Sorry to go off-topic but thanks for putting up Dragon #277. The "Five blades of legend" were mine!:)

-- George Krashos

Whitewolf3605 Feb 2012 6:42 p.m. PST

I love this idea. That's what's so attractive about the Imagin-nation concept- anything will work. I think I'll borrow this for SYW.

skippy000105 Feb 2012 8:01 p.m. PST

It would work for a 20's-30's Imagination also.

abdul666lw05 Feb 2012 10:44 p.m. PST

Would work for several periods, and it would even not be inconvenient that different (sub)groups use it at distant enough periods. Who in 1750 could have imagined the political geography of 1871? And who by then could have predicted that of 1919?

abdul666lw06 Feb 2012 12:55 p.m. PST

Steampunk 'Elves' don't have to be semi-immortal magical creatures (even if a few gifted individual show some paranormal abilities). They can breed true with humans (a rare event for cultural / ethical reasons) so belong to the same biological species. A subspecies of Homo sapiens having diverged probably before the individualization of the Cro-Magnon line and evolved in isolation, keeping fiercely its 'blood purity'. Moorcock's Melnibonéans (and Vadhaghs) correspond to such subspecies. Tall, slim, with high cheek bones, narrow chin, slightly slanting 'cat's eyes', so slightly pointed ears. They also seem to correspond to the (extinct?) 'giants' who build these citadels of glassy green stone Conan discovers in several parts of his world.
Yet the differences with normal humans are mainly psychological -ethical, cultural. An immense certitude of their total superiority, mental and physical, leading to a deep contempt of 'semi-animal' other humans. Even if their semi-divine origin ('Angels' half-breed Nephilim en.wikipedia.org/wiki/Nephilim, or their Gibborim immediate descendants) is seen as mythical, they indeed can enjoy a significantly higher life expectancy (hence their repulsion to mate with 'short lived' humans: to them, the offsprings of such union hideously die of Progeria en.wikipedia.org/wiki/Progeria). And they don't have Spock-like pointed ears (I suspect such date from Disney's 'Peter Pan' TMP link).

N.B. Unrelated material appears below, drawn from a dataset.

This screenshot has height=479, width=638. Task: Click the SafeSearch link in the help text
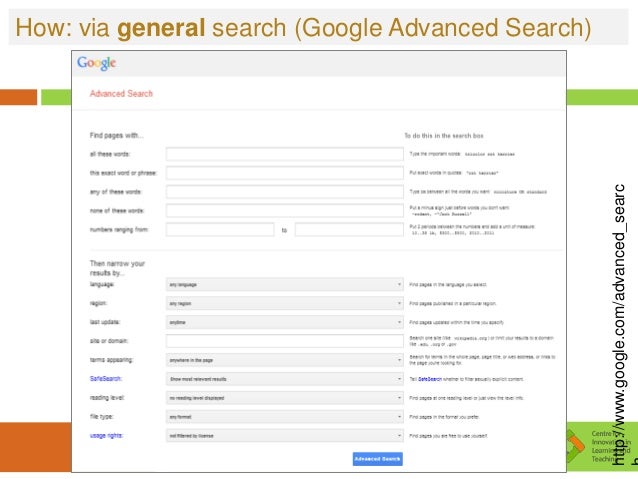click(430, 379)
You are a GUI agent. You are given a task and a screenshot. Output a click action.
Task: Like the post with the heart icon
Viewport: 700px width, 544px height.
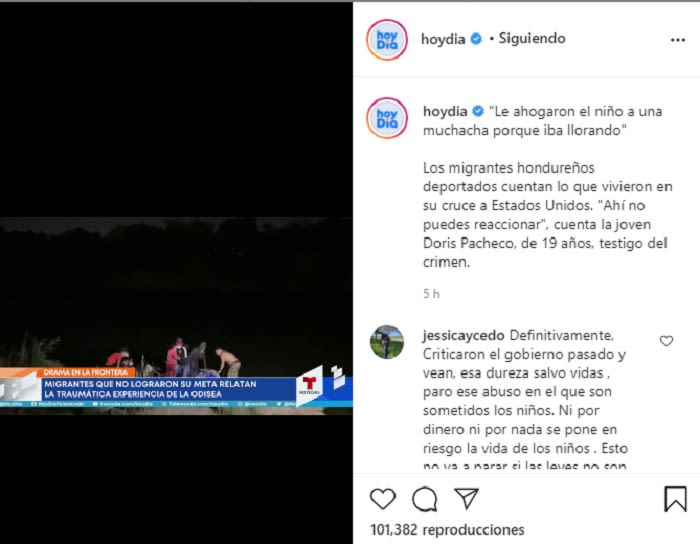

As for Orcs imho they are a distorted, maligned, prejudiced rendition of Neanderthals à la 13th Warrior or Conan's Picts by illiterate groups translating 'graphically' their slight 'strangeness'.
Look at the illustration of medieval bestiaries, and how some real animals (seals, spermwhales…) and even plants (cotton tree: a sheep upside down on the top of a trunk!) are depicted and drawn!
As for the 'green' skin, olivâtre in French is used to depict the Lebaneses and Hindus.

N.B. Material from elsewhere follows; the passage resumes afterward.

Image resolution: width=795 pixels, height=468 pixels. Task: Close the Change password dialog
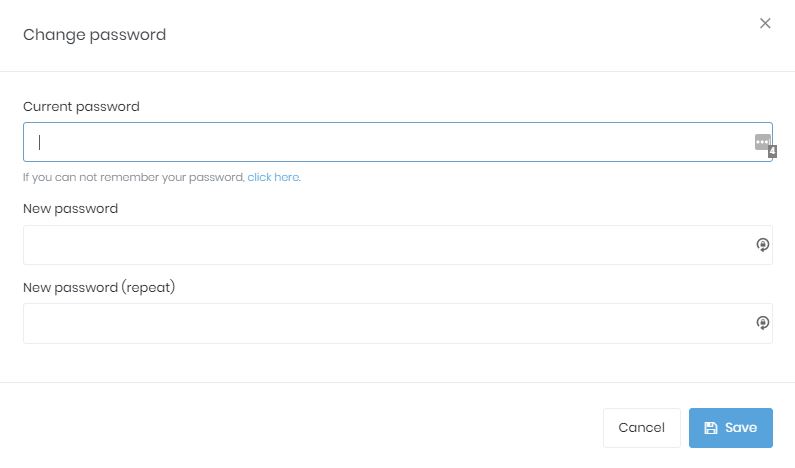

rorymac07 Feb 2012 2:19 p.m. PST

I happen to be one who is using the world of Harn for a 19th century imagination campaign I am working on. The armies will be painted historically, but the nations and the issues affecting them won't be. Harn has some great maps and although the demographics info is scarce in places, there is enough to extrapolate population figures, etc. I am doing this in 15mm with the 19th century figs from Old Glory. Maybe some day I will finish (or at least get enough painted to game with)!

Russ

IronMike07 Feb 2012 5:45 p.m. PST

I've always had a weak spot for Greyhawk, and turning it into an Imagi-nation continent sounds like a smashing idea!